#### Material provided ####

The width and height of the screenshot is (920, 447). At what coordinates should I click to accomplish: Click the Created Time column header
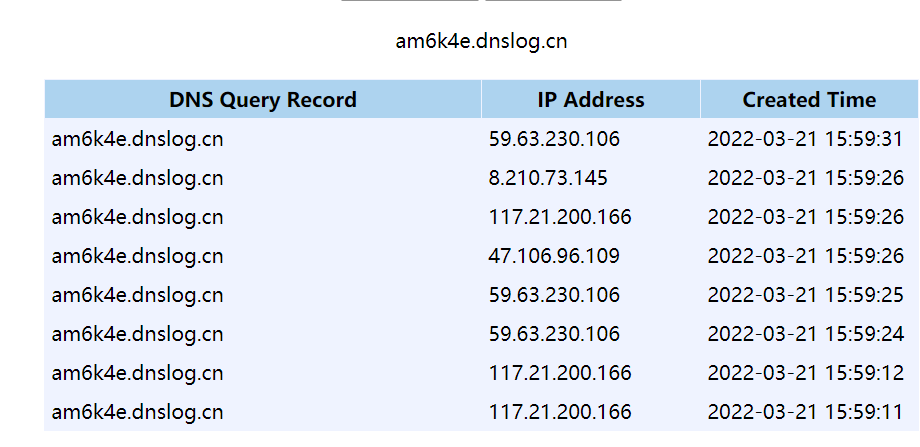[x=809, y=100]
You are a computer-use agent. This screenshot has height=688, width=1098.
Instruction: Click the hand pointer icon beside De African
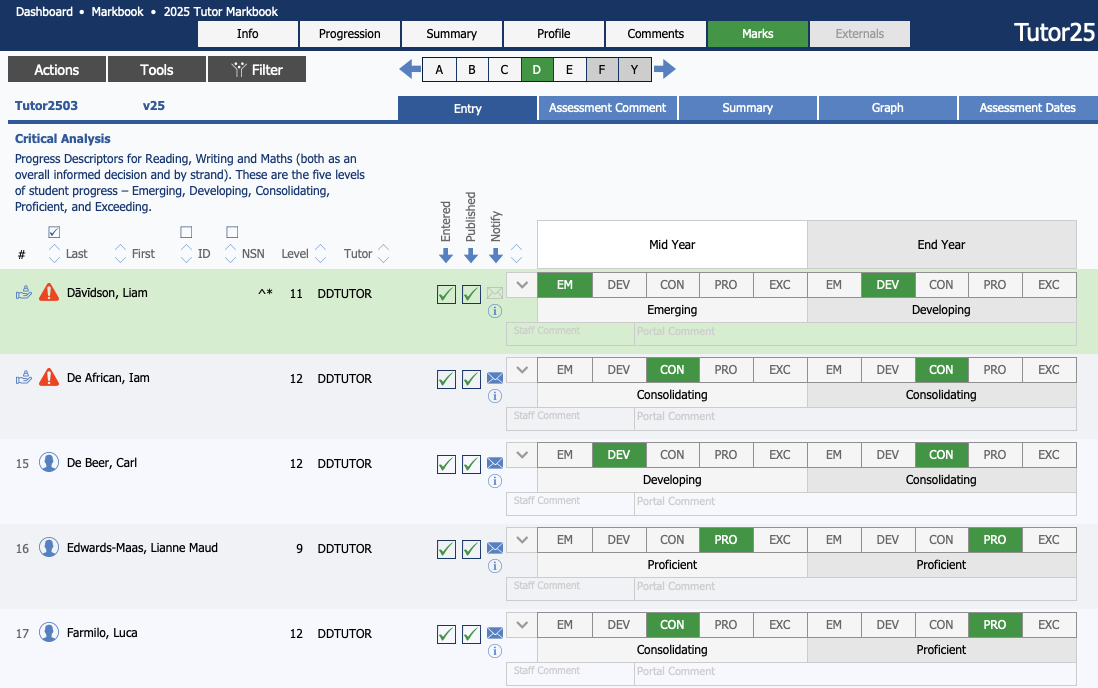click(24, 378)
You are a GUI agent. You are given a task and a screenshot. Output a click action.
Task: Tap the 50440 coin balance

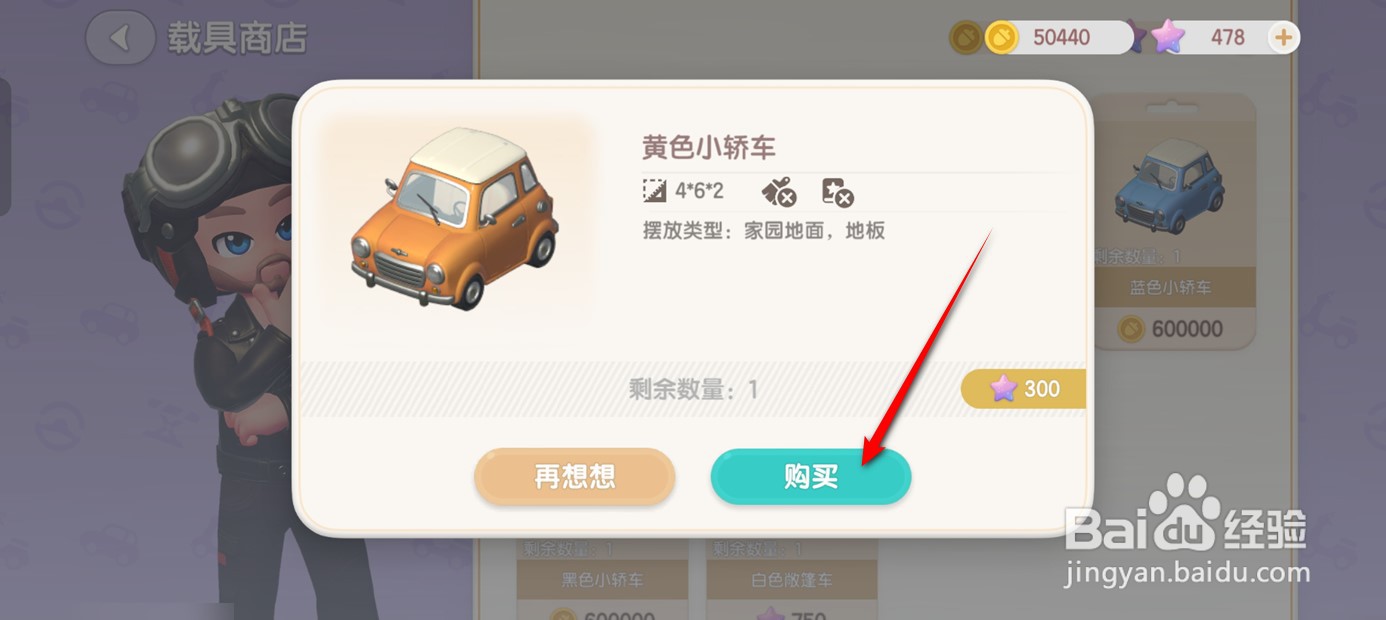coord(1061,38)
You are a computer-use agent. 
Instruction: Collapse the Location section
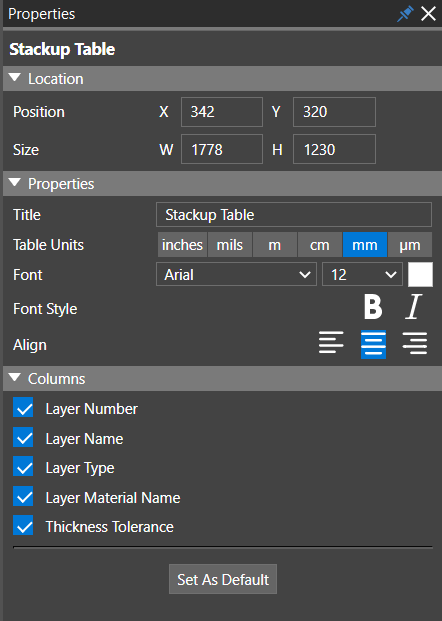pyautogui.click(x=15, y=78)
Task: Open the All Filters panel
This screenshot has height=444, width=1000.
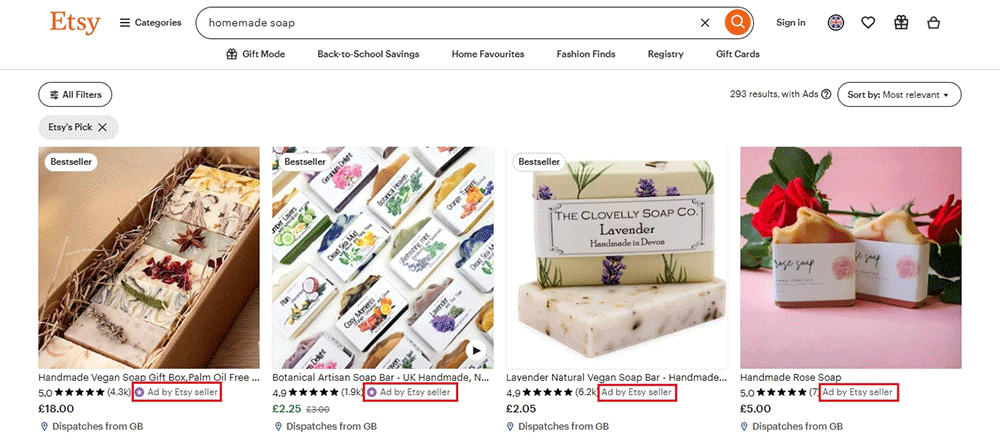Action: tap(75, 94)
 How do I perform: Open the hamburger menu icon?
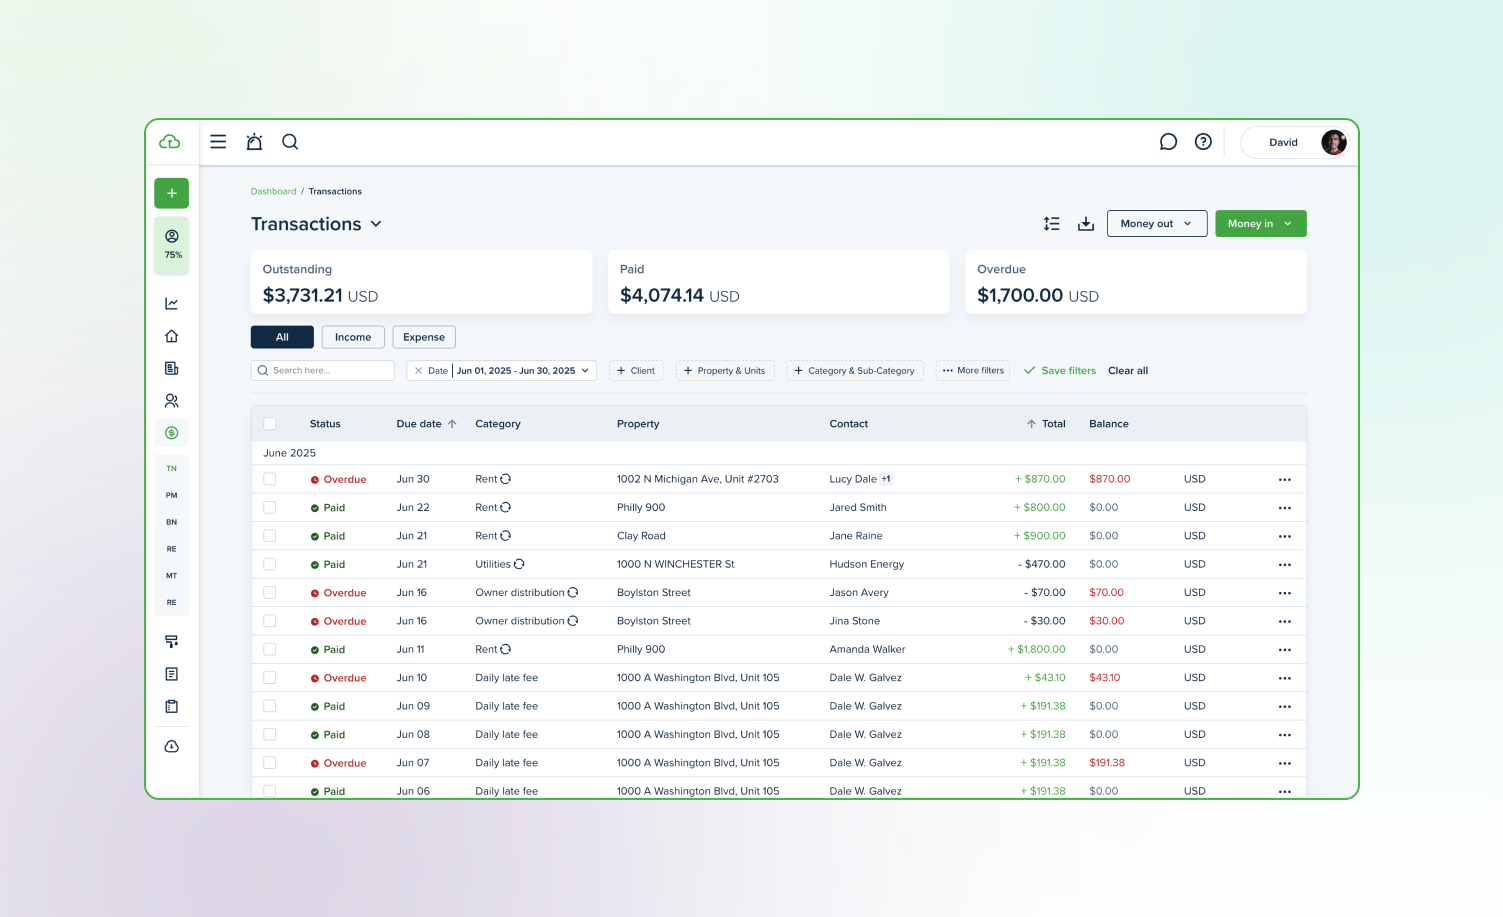(x=218, y=142)
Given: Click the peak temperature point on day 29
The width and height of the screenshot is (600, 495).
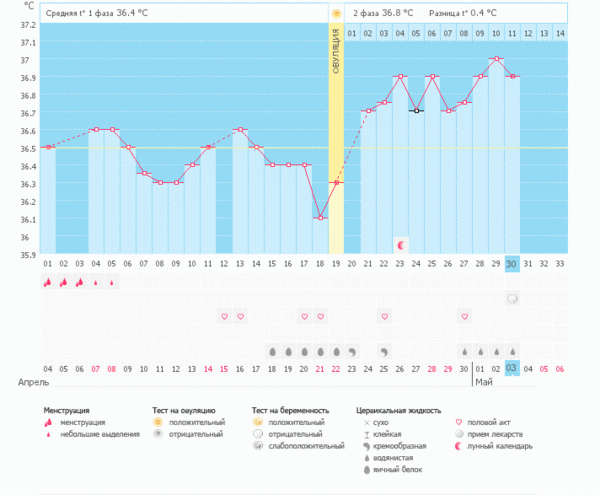Looking at the screenshot, I should pos(496,59).
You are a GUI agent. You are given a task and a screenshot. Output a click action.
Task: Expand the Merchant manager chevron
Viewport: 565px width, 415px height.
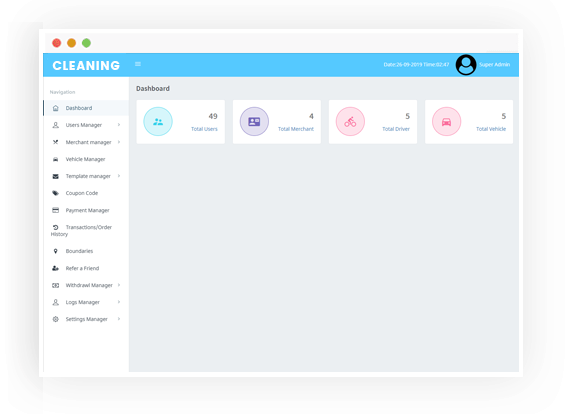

####

Lines holding the word "computer" in the entries above are the ones to pull out. Copy them all.

You are a computer-use agent. This screenshot has height=688, width=1098.
You are a computer-use agent. 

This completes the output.